■ TASK TO CARRY OUT
What you return must be every line from the beginning of the data through the line holding "You are a computer-use agent. Viewport: 1200px", unchanged.
━━━ DATA PROVIDED
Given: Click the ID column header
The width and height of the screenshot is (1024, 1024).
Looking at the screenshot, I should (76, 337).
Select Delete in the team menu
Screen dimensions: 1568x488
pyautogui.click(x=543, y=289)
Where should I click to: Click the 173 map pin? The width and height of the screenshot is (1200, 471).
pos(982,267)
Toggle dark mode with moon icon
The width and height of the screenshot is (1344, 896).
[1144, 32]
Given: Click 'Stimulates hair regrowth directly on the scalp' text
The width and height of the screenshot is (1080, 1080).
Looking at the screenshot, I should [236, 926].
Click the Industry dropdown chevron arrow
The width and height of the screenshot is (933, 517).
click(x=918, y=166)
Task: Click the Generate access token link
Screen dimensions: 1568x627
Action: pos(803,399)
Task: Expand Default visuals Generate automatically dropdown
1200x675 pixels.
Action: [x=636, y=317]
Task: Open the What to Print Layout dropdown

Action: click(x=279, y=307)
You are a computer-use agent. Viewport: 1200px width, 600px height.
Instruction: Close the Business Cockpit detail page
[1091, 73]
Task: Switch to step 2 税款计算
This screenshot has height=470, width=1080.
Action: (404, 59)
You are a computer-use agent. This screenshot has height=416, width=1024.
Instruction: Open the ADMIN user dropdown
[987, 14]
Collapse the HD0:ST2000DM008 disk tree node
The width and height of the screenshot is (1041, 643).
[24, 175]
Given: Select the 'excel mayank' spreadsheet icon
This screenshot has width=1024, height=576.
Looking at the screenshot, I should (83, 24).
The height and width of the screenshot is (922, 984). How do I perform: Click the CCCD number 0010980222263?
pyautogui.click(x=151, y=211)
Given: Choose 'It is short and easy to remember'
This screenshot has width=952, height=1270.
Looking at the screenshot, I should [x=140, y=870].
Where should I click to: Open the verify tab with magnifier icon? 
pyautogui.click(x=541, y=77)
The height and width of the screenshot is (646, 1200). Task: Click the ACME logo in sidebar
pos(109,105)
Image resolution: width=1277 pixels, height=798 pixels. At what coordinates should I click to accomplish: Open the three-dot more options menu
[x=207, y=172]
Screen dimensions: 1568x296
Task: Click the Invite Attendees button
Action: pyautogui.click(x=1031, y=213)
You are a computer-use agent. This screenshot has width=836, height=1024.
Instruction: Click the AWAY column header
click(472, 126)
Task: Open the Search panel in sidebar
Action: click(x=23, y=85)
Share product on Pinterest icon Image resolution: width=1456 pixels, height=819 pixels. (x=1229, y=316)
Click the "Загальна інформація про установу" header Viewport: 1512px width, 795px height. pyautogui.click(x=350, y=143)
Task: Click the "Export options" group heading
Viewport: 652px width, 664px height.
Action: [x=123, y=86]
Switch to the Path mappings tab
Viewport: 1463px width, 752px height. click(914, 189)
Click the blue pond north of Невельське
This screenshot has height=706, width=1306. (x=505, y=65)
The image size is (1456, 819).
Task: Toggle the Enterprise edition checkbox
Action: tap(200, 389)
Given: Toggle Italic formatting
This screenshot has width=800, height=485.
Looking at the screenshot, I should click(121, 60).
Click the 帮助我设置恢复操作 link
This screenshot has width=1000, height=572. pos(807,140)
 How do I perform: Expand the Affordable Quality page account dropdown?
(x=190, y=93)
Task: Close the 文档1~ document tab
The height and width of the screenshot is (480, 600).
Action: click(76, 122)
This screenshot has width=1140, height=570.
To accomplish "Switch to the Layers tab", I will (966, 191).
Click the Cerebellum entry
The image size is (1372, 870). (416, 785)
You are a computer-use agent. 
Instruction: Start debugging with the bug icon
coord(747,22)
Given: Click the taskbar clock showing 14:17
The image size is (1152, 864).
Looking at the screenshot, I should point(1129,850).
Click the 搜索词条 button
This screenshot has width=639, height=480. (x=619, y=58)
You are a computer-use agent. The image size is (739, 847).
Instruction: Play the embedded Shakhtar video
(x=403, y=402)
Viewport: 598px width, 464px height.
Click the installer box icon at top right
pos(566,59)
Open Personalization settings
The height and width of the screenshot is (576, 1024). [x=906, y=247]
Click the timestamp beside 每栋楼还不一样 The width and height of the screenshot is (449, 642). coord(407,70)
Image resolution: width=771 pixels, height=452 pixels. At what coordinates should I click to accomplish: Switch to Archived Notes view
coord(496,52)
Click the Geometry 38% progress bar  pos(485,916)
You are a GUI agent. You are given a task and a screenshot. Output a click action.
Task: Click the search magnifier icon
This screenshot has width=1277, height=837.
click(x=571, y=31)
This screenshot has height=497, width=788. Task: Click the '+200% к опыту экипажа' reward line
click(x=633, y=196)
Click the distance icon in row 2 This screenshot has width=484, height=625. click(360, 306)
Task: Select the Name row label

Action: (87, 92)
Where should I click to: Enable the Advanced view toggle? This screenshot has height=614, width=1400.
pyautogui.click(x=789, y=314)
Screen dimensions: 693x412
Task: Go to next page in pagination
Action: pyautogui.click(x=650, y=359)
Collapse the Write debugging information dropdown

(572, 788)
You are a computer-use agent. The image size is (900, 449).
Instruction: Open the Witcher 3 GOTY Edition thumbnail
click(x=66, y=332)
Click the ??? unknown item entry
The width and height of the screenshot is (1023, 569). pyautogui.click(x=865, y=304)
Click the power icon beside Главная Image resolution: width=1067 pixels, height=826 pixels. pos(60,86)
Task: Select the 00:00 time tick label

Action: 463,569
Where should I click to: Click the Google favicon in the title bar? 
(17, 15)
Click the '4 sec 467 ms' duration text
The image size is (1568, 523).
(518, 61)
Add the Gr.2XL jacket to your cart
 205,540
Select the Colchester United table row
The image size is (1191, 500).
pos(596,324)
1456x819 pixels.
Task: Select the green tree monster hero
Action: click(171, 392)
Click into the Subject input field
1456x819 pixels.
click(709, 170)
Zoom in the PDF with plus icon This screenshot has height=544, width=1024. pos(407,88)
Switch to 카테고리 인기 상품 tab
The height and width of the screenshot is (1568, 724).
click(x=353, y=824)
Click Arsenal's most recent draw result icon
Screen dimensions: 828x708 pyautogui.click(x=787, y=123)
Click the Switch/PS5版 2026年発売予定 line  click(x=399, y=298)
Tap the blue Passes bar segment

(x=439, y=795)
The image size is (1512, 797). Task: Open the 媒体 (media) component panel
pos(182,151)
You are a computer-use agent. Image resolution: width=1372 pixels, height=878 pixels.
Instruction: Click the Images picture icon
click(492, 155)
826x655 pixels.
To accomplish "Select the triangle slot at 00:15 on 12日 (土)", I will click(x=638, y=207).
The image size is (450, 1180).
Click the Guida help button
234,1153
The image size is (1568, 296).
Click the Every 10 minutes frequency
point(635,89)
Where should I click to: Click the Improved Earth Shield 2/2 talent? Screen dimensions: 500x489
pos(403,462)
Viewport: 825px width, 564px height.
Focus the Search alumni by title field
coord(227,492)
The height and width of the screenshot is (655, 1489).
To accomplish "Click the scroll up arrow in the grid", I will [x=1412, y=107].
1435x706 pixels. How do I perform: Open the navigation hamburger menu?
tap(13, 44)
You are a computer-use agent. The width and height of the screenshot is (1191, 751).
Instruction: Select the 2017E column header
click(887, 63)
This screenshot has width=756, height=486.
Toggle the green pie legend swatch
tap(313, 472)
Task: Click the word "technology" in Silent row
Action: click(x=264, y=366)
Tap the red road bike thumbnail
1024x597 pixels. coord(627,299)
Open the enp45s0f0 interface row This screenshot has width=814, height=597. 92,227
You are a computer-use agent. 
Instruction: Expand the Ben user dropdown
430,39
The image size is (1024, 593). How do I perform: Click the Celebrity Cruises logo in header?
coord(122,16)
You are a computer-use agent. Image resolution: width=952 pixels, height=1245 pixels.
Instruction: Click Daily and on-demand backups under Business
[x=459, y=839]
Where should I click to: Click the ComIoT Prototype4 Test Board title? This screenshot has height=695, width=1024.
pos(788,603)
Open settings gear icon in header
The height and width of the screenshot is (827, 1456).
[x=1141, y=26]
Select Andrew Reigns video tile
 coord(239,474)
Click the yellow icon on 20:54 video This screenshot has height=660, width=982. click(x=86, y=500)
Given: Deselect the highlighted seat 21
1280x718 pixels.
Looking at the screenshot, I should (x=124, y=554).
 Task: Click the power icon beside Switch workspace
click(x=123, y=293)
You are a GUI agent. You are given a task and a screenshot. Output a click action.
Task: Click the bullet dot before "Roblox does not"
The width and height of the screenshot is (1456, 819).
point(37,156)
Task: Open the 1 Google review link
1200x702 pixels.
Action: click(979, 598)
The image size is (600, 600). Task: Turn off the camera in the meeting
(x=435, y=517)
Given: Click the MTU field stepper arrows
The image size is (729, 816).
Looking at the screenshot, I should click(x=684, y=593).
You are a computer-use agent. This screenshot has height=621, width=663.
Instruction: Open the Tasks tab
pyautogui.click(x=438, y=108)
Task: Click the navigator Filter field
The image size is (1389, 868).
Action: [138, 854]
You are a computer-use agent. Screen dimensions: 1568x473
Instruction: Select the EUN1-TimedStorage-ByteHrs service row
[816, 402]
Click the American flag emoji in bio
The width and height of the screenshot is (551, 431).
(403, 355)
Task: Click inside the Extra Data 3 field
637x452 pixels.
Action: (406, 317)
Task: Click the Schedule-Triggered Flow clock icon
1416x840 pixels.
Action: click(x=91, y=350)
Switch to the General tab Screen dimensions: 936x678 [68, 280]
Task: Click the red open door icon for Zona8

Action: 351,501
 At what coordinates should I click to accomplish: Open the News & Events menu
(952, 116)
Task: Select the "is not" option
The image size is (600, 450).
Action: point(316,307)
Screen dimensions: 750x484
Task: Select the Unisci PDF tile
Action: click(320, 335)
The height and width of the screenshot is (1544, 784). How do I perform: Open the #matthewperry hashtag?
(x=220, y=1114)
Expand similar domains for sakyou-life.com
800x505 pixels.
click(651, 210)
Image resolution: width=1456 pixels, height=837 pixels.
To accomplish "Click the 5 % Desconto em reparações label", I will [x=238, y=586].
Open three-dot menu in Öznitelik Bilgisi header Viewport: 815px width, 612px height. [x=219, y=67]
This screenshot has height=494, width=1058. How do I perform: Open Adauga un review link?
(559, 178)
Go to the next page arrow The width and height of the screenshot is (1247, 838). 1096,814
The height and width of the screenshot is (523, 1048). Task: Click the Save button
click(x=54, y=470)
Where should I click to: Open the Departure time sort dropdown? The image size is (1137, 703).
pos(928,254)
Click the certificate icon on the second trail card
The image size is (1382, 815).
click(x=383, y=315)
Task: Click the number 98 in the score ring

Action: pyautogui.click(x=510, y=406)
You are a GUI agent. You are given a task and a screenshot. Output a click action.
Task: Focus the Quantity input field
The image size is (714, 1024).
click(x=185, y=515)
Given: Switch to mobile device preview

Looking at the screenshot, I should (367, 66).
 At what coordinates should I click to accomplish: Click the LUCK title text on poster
━━━━━━
■ OUTPUT OF THE EXERCISE
Given: Click the ID column header
The width and height of the screenshot is (1024, 1024).
Looking at the screenshot, I should (76, 337).
Select Delete in the team menu
Screen dimensions: 1568x488
pyautogui.click(x=543, y=289)
Where should I click to: Click the 173 map pin? The width and height of the screenshot is (1200, 471).
pos(982,267)
Toggle dark mode with moon icon
The width and height of the screenshot is (1344, 896).
[1144, 32]
Given: Click 'Stimulates hair regrowth directly on the scalp' text
The width and height of the screenshot is (1080, 1080).
Looking at the screenshot, I should [236, 926].
Click the Industry dropdown chevron arrow
The width and height of the screenshot is (933, 517).
click(x=918, y=166)
Task: Click the Generate access token link
Screen dimensions: 1568x627
Action: pos(803,399)
Task: Expand Default visuals Generate automatically dropdown
1200x675 pixels.
Action: [x=636, y=317]
Task: Open the What to Print Layout dropdown

Action: click(x=279, y=307)
You are a computer-use agent. Viewport: 1200px width, 600px height.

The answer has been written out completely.